It's a complaint often heard in law enforcement agencies nationwide: "We don't know what we don't know." Police from one jurisdiction are unaware of a burglary ring operating in a neighboring city. Or police don't know the true identity of a suspect because there's no way to share information easily with another state where the suspect resided under an alias.

The Brevard County Sheriff's Department in Florida has seen that problem often. Typically, information about criminal activity is shared over the phone, a time-consuming process. To improve how it shares knowledge -- not just raw crime data, but knowledge about crimes, criminals, gangs and ongoing efforts in other jurisdictions -- Brevard County is using a knowledge management system of integrated databases of knowledge about criminal activity within the county.

Called The Bastille and developed by GTE, the system enables smaller police departments to tap into the wealth of knowledge Brevard County has assembled from its records-management system, photo identification database and crime-mapping system. In addition, officers and detectives can define characteristics in a search and have The Bastille continually probe the network, using an intelligent agent that reports back when it finds a match.

Right now, Brevard County is the main source of the knowledge in The Bastille, but as other counties add their knowledge, the goal is to build up a vast repository of criminal knowledge to improve the way crime is fought in Florida. Eventually, police officers will know what they want to know, when they want to know it.

Mind Mining

The police aren't the only people realizing that they need more than just information from a system to do their jobs and do them well. Lately, Fortune 500 companies and the federal government have turned to knowledge management. The purpose is to turn information into knowledge by tapping the wisdom of workers to spur innovation and better performance in the workplace.

Why the sudden emphasis on knowledge? Three reasons stand out. First, the nation's economy is shifting away from the production of tangible products, such as steel, cars and soap, toward such intangibles as services and software. Companies that find knowledge and use it to their advantage compete better in the marketplace.

"If you look at the Standard and Poor Index, you'll find that 70 percent of companies' value is in intangible assets, such as knowledge and intellectual property," said Jane Patterson, North Carolina's senior adviser to the governor for science and technology. "That's how you create wealth today."

Second, the workers who help create that wealth are no longer the loyal employees of yesterday. They switch jobs more frequently than their parents ever did. "During the past 10 years, the private sector has found it can no longer count on people staying for 25 years," said Mark Tucker, senior analyst with Delphi Group, a consulting firm based in Cambridge, Mass. "There's a lot of turmoil and turnover. Companies can no longer rely on their intellectual resources to stay." As a result, companies are turning to knowledge management to capture worker knowledge.

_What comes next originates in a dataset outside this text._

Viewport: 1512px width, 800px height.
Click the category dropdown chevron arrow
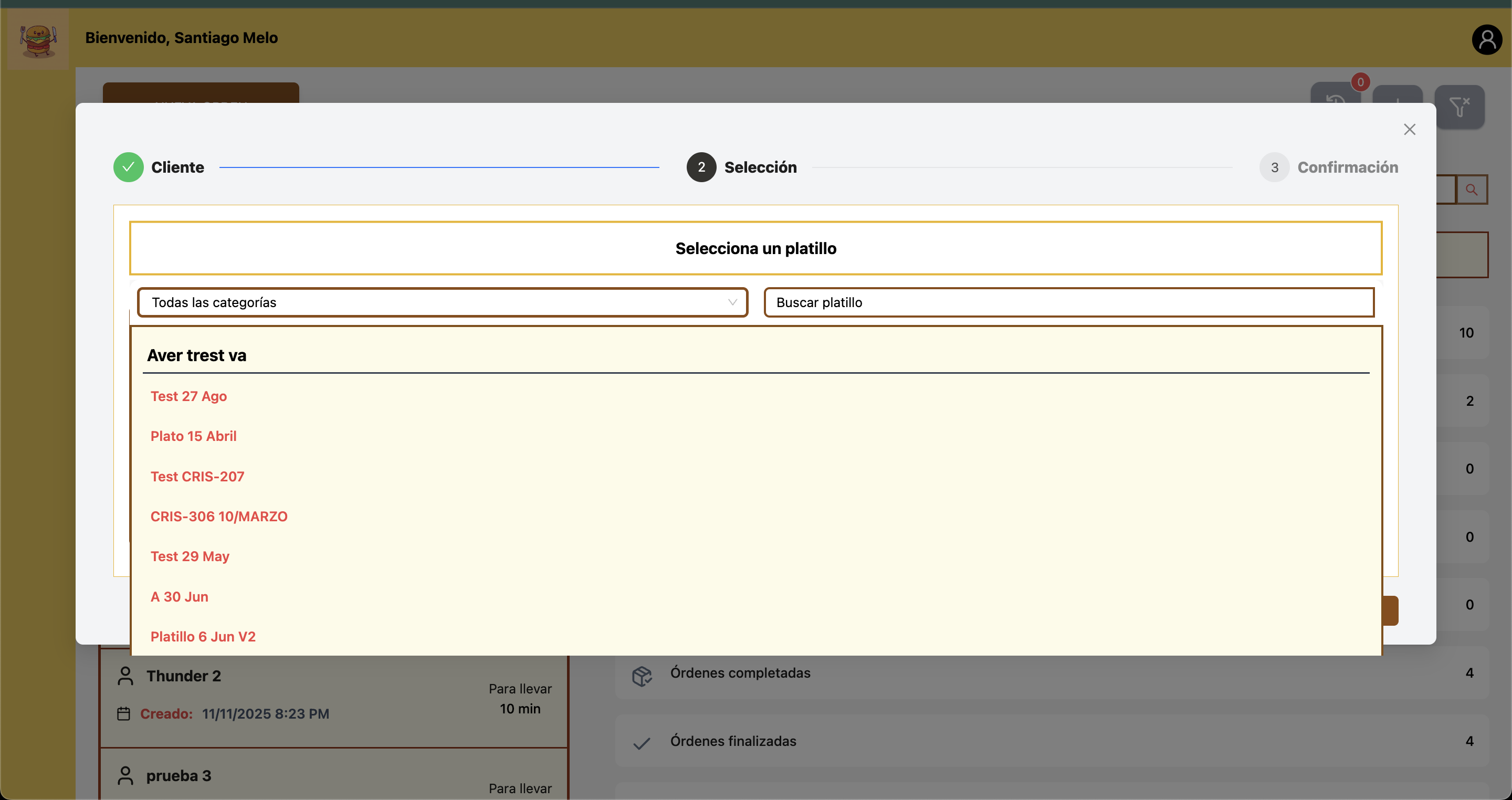[x=732, y=302]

Third, there's been a growing realization that investments in information technology haven't paid off in performance. Something's missing, according to Yogesh Malhotra, founder and chairman of @Brint Institute, a consulting firm based in Fort Lauderdale, Fla. What's absent is worker creativity and innovation fueled by knowledge. "There's been too much emphasis on treating people as passive recipients of technology," he said, "and not enough emphasis on individual enterprise."

An example, according to Malhotra, is California's failed State Automated Welfare System. "SAWS was a good example of too much technology not keeping up with the changes of the welfare program," he said. "The key to success is not the system but what people make of it."